Belge alıntısı ->
○ ○ ○ ○
Yeryüzündeki canlılar arasında sadece insan zihinsel haritasını kendisi oluşturur. Örneğin arılar nasıl bal yapacaklarını atalarından öğrenmezler. Onların zihinsel haritası yaratılıştan onlara kodlanmıştır. O doğrultuda hareket ederler. Ama insanoğlu hayat ormanında yolunu bulmak için kendi zihinsel haritasını kendisi bulacaktır. Başkalarının kılavuz diye eline tutuşturduğu haritalar gerçekte birer karga olabilir. Kılavuzu karga olanın akıbetinin ne olacağı ise herkesin malumudur. Başkalarından miras aldıkları zihinsel haritalarını mutlak doğru kabul edip ona sımsıkı sarılanlar: 'Büyüklerimizin verdikleri haritalar bize yeter' diyorlar. Maide Suresi 5.ayette Allah da diyor ki, ataları yanlış yolda ise yani atalarının haritaları yanlışsa, onların sapıklıklarını kutsayarak onların yollarından gitmeye devam mı edecekler ?
Kendi yollarının kutsal olduğunu söyleyerek kimseye tartışmaya açmayan bilinç düzeyi düşük pek çok insan vardır. Bunlar babalarının kendilerine verdiği temel değerlere aykırı düşünmeyi, babalarının partisinden, cemaatinden ayrı bir yerde bulunmayı babalarına ihanet olarak algılarlar. Onların yanlış olduğunu bildikleri halde, onların değer yargılarını öyle kutsarlar ki, bu zihinsel haritalarının aynı zamanda Allah'ın haritasıyla aynı olduğu iddia ederler. Böyle düşünüp de yanlışının faturasını Allah'a çıkaranlara Allah'ın cevabı Araf Suresi 27. ayette verilmiştir: "Onlar bir kötülük yaptıkları zaman .-.'Babalarımızı bu yolda bulduk, Allah da bize böyle emretti' derler. De ki:'AlIah kötülüğü emretmez' Allah'a karşı bilmediğiniz şeyleri mi söylüyorsunuz?, Allah'a iftira mı atıyorsunuz?".
İnsan çalışıp çabalayıp geçerli bir harita elde ettikten sonra, bu görüşün(haritanın) yanlış olduğunu ve haritanın büyük ölçüde yeniden çizilmesi gerektiğini bildiren yeni bilgilerle karşılaşınca ne olur?
○ ○ ○ ○
Alıntılanan kayıtlar ->

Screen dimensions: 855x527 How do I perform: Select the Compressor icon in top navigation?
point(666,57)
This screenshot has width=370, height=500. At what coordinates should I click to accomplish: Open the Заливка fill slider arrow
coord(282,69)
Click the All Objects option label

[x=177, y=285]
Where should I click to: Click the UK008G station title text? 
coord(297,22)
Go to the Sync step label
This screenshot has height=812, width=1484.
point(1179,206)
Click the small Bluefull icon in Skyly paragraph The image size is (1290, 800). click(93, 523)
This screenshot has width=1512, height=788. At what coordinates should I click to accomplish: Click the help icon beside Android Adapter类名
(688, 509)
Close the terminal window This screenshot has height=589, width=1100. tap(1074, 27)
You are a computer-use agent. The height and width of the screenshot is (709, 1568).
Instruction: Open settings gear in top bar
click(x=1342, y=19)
○ ○ ○ ○
Zihinsel haritalar üzerine yazıyı son cümlesinden sonra gelecek şekilde devam ettirin. Kayıtlara başvurmanız gerekmez.

Bunun için gereken acı verici çaba korkutucu, neredeyse başa çıkılmaz görünür. Biz de hemen her zaman ve genellikle bilinçsiz olarak bu yeni bilgileri görmezlikten geliriz. Hatta yalnızca görmezlikten gelmekle kalmaz, yeni bilgileri yanlış, tehlikeli, kabul olmuş doktrinlere aykırı, şeytan işi olmakla suçlarız. Bu bilgilere savaş bile açabilir, kendi gerçeğimizi (haritamızı) dünyaya kabul ettirmek için elimizden geleni yapabiliriz. Kişi haritayı değiştirmek yerine, yeni gerçeği yok etmeye çalışabilir. Ne acı ki, böyle bir kişi, kendi haritasını gözden geçirip dünya hakkındaki miadı geçmiş görüşünü değiştirmek için gereken çaba ve enerjiden daha fazlasını, bu modası geçmiş görüşünü savunmak için harcayabilir.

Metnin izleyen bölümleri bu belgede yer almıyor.